Problem to work on: Output, exactly and with no pictures, the line that contains "Click the Growth medal icon" and every line that comes after it in the data below, the last one included.

Source material:
+ + + + + + +

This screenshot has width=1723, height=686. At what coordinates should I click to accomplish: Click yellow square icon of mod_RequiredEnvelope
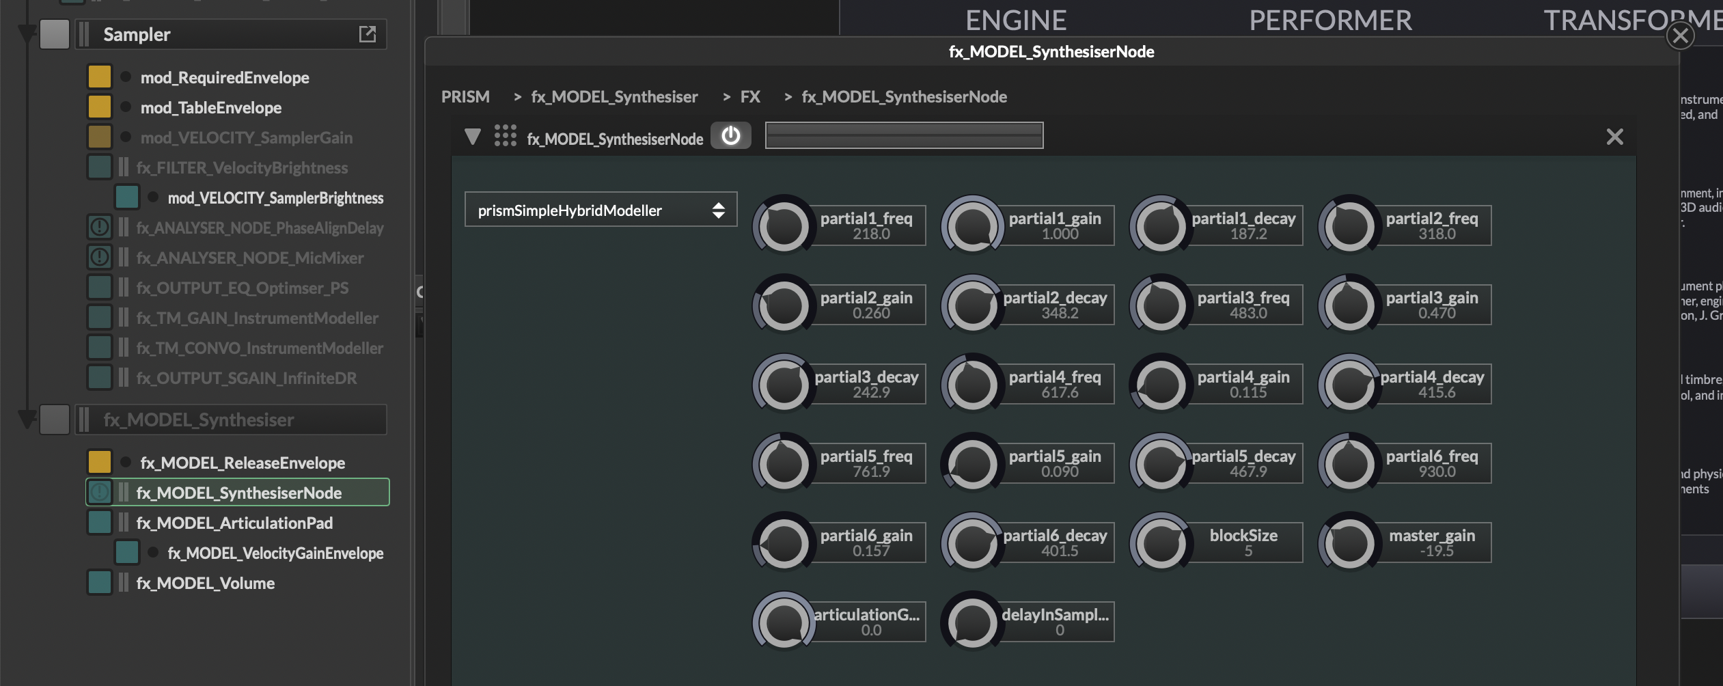point(99,77)
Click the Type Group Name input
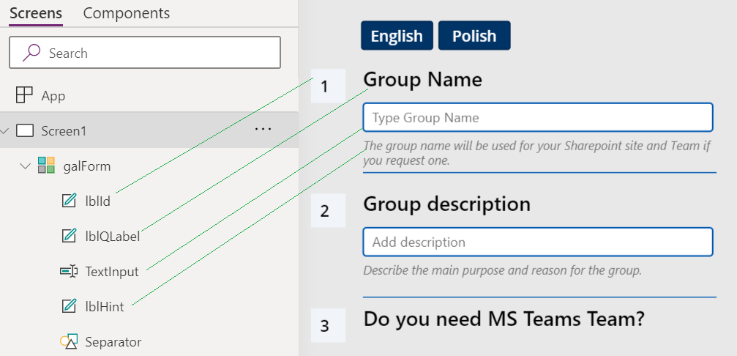 point(537,117)
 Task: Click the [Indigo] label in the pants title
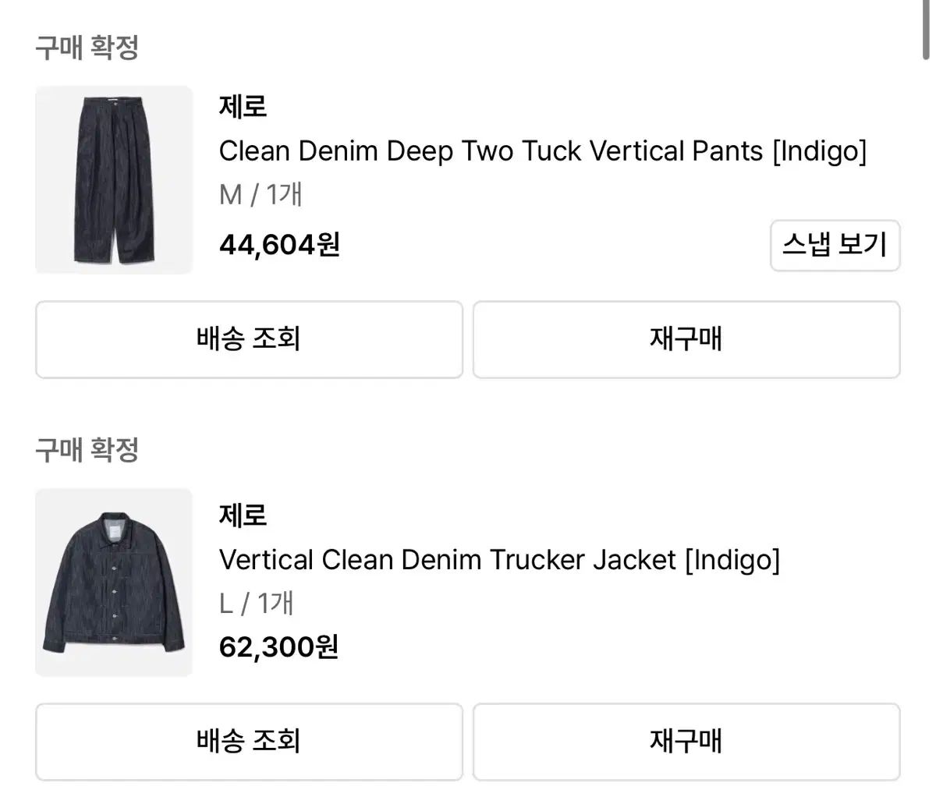click(819, 151)
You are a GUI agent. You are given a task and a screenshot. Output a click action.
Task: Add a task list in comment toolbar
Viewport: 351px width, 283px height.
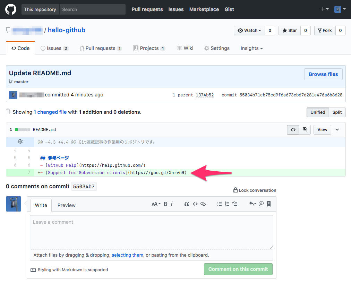pos(235,204)
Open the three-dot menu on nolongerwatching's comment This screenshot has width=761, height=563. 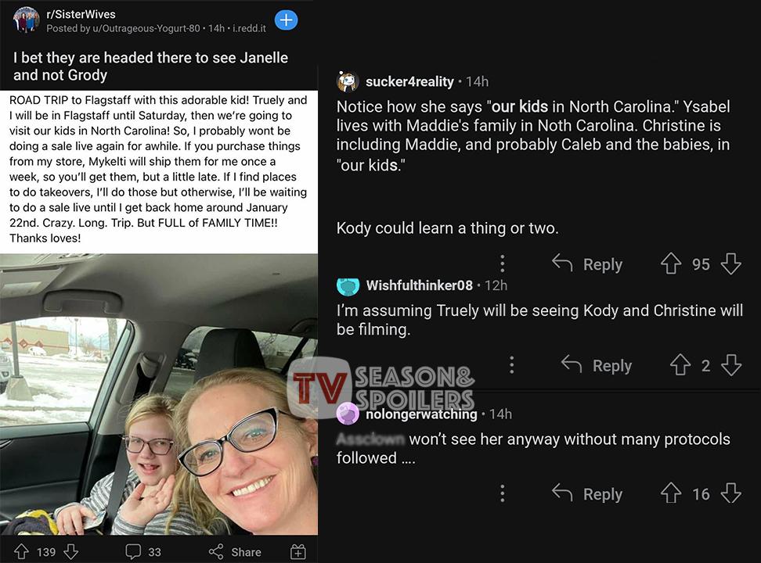click(503, 493)
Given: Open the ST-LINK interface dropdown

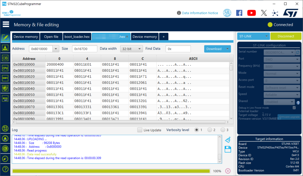Looking at the screenshot, I should coord(253,36).
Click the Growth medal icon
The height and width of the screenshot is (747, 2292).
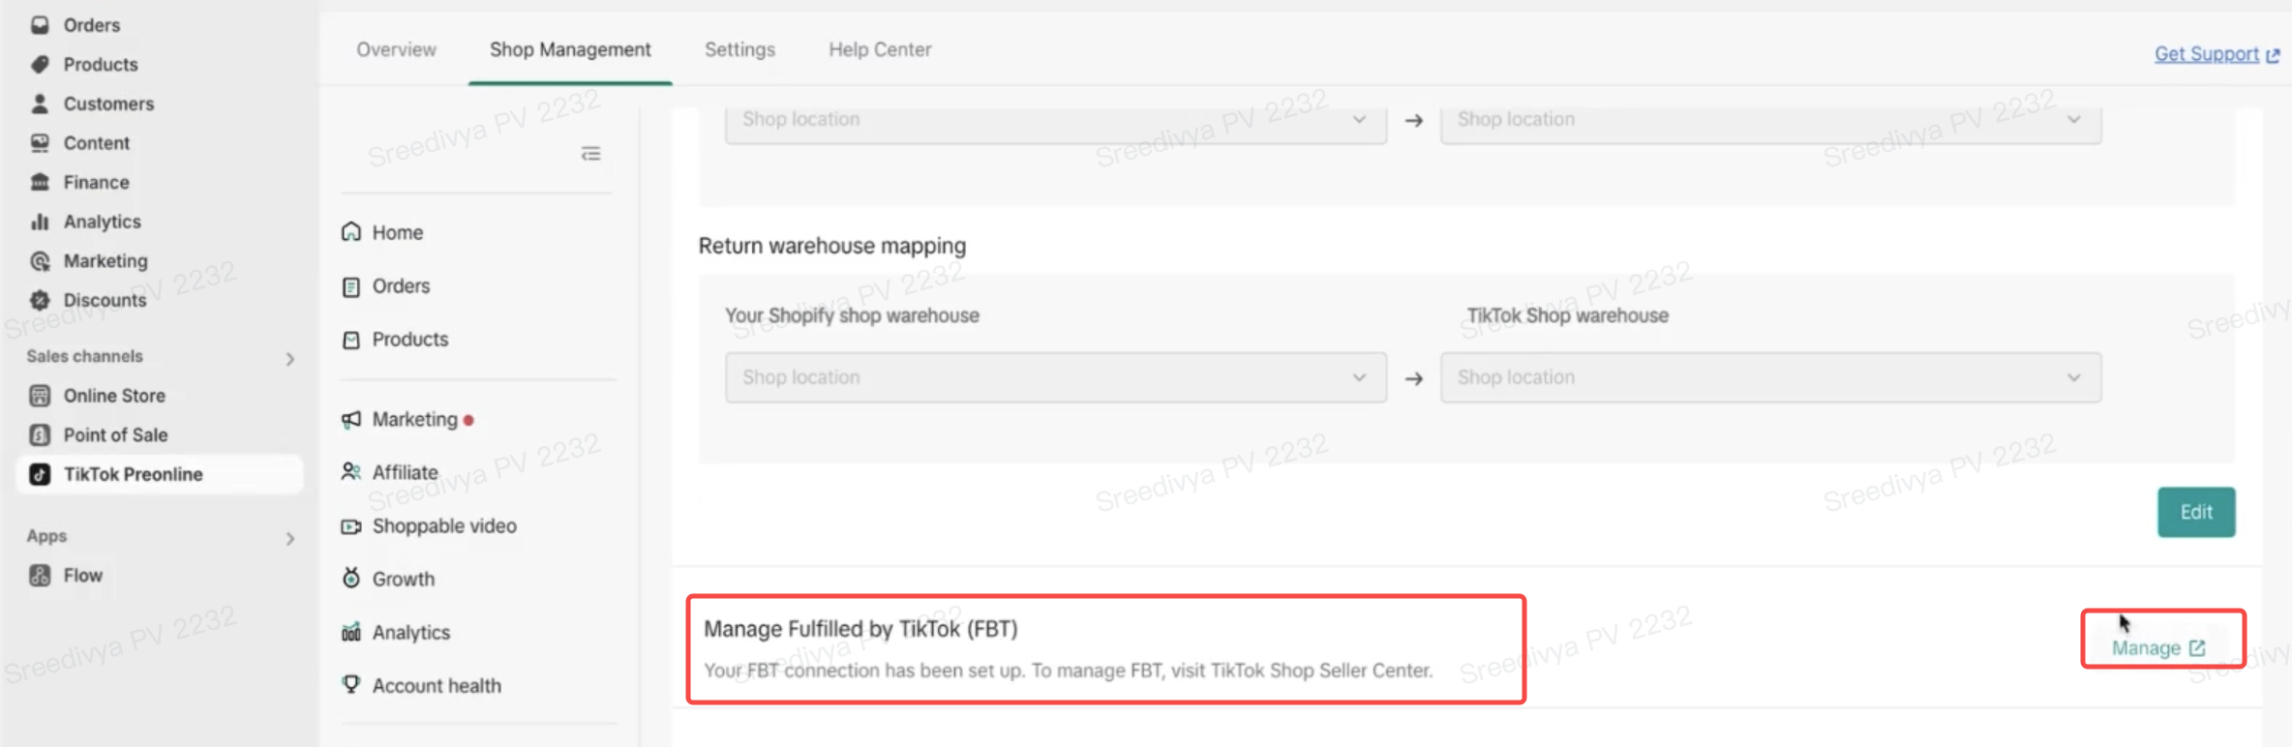[351, 579]

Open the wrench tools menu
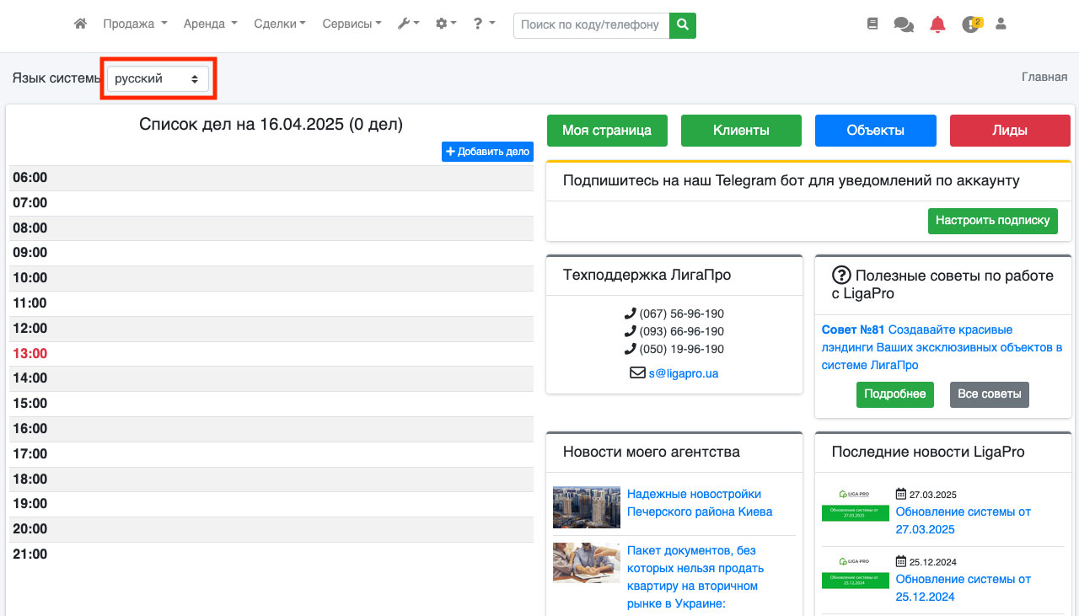[x=408, y=24]
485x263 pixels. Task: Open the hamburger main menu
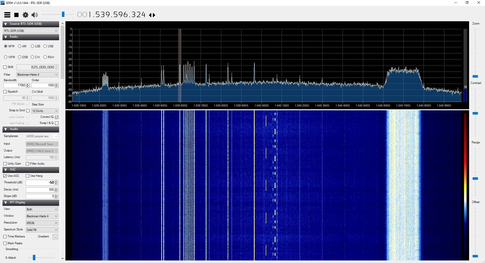tap(7, 15)
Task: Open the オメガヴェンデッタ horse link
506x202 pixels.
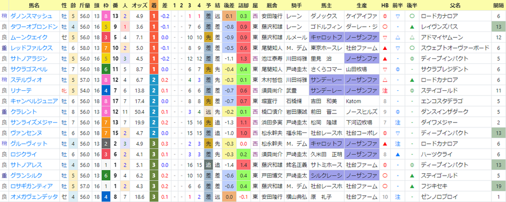Action: 34,196
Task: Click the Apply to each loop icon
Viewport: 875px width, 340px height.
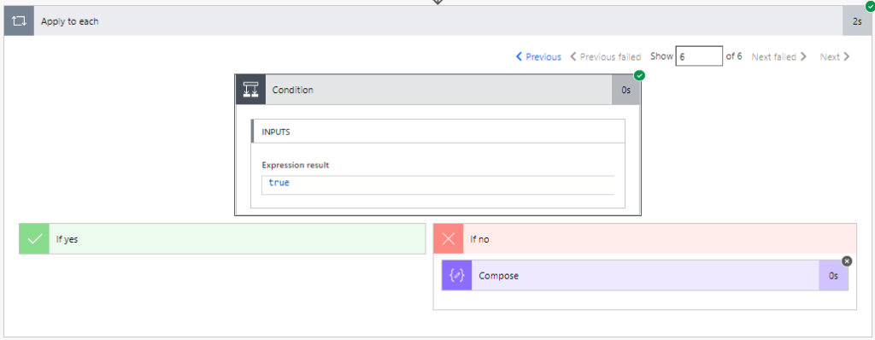Action: pyautogui.click(x=19, y=21)
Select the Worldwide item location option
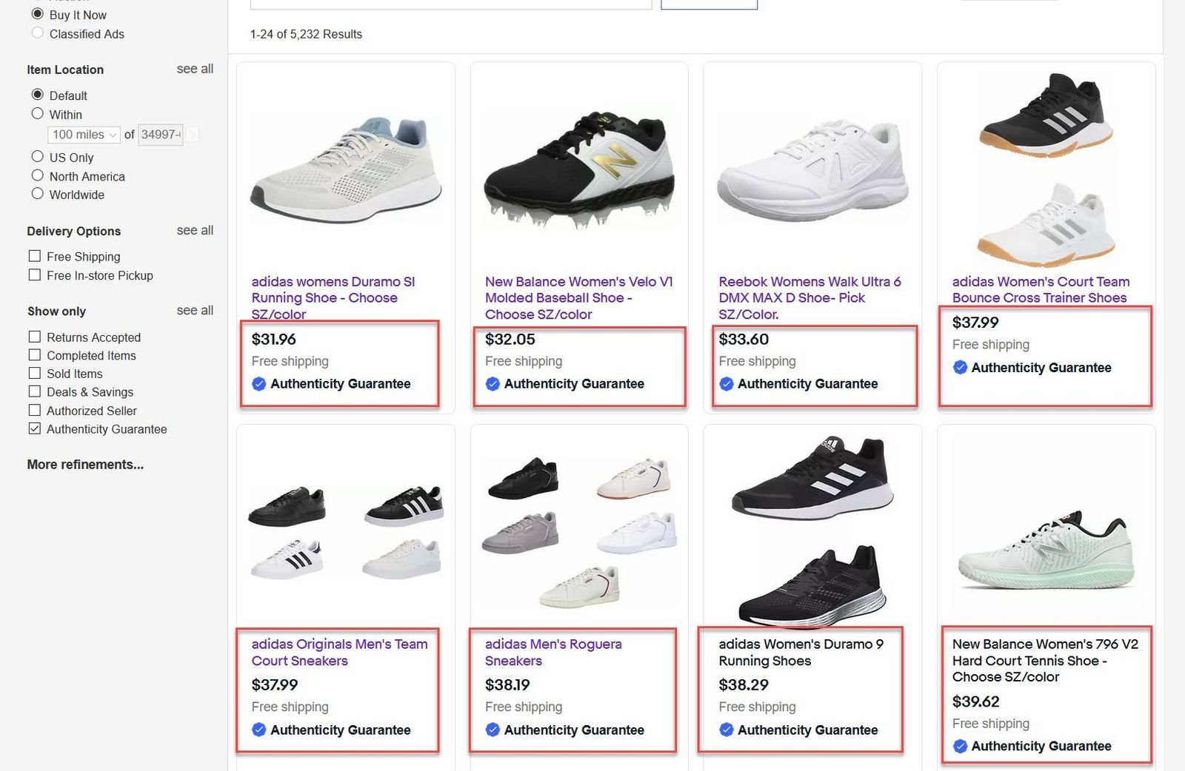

+ + + + + + +

Problem solution:
Click the Growth medal icon
The height and width of the screenshot is (747, 2292).
[351, 579]

Open the wrench tools menu
[x=408, y=24]
485x263 pixels. Task: Open the hamburger main menu
tap(7, 15)
Task: Open the オメガヴェンデッタ horse link
506x202 pixels.
Action: 34,196
Task: Click the Apply to each loop icon
Viewport: 875px width, 340px height.
Action: pyautogui.click(x=19, y=21)
Select the Worldwide item location option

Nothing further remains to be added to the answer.